>>>>>

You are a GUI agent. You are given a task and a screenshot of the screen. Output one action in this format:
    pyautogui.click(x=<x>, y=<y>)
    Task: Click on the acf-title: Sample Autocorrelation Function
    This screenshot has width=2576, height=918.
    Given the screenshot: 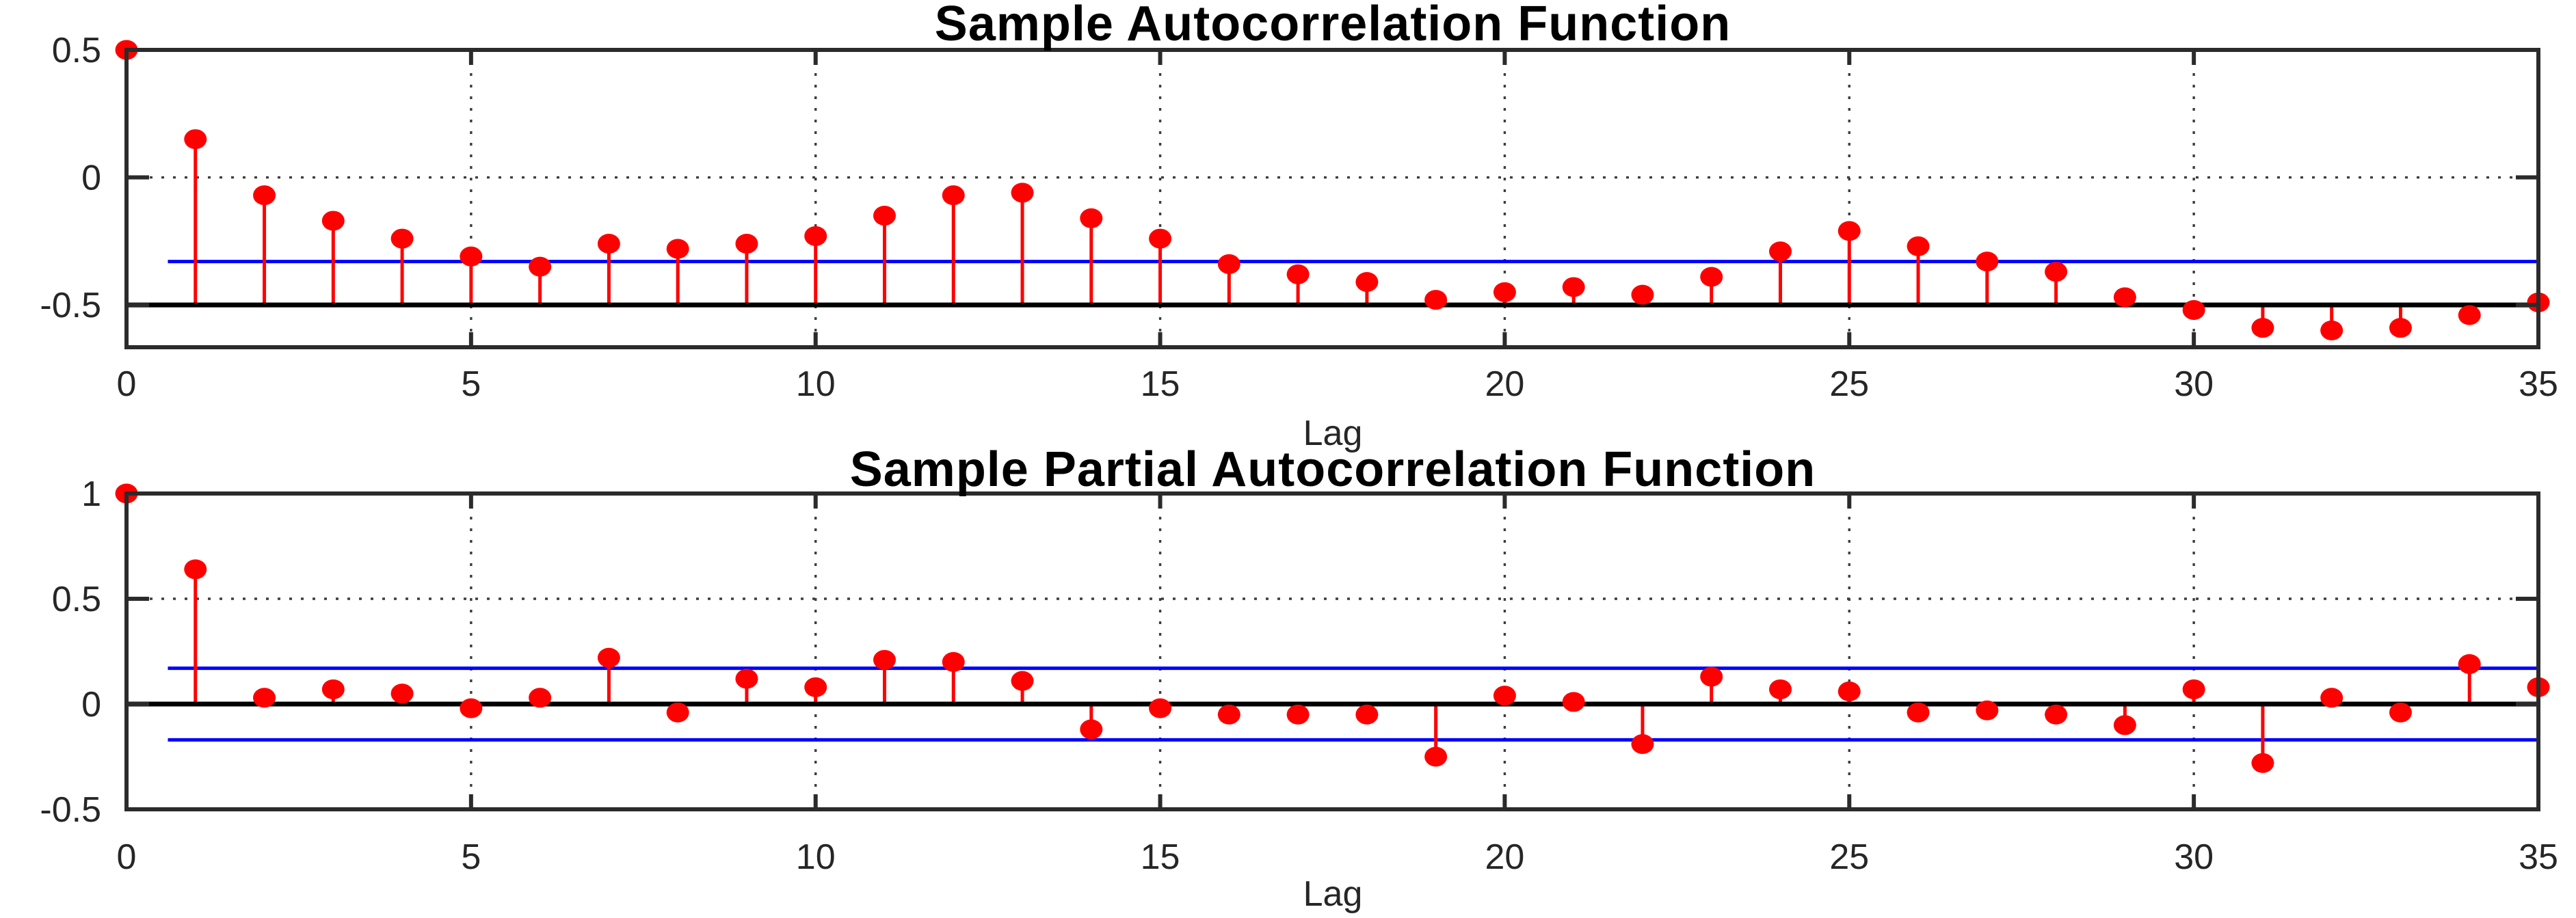 What is the action you would take?
    pyautogui.click(x=1333, y=26)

<<<<<

(PROBLEM DETAILS): Return the material above verbatim, from its first line through the line that contains "This screenshot has", with both ends included.

(YOUR RESPONSE):
You are a GUI agent. You are given a task and a screenshot of the screen. Output one action in this format:
    pyautogui.click(x=<x>, y=<y>)
    Task: Click on the acf-title: Sample Autocorrelation Function
    This screenshot has width=2576, height=918.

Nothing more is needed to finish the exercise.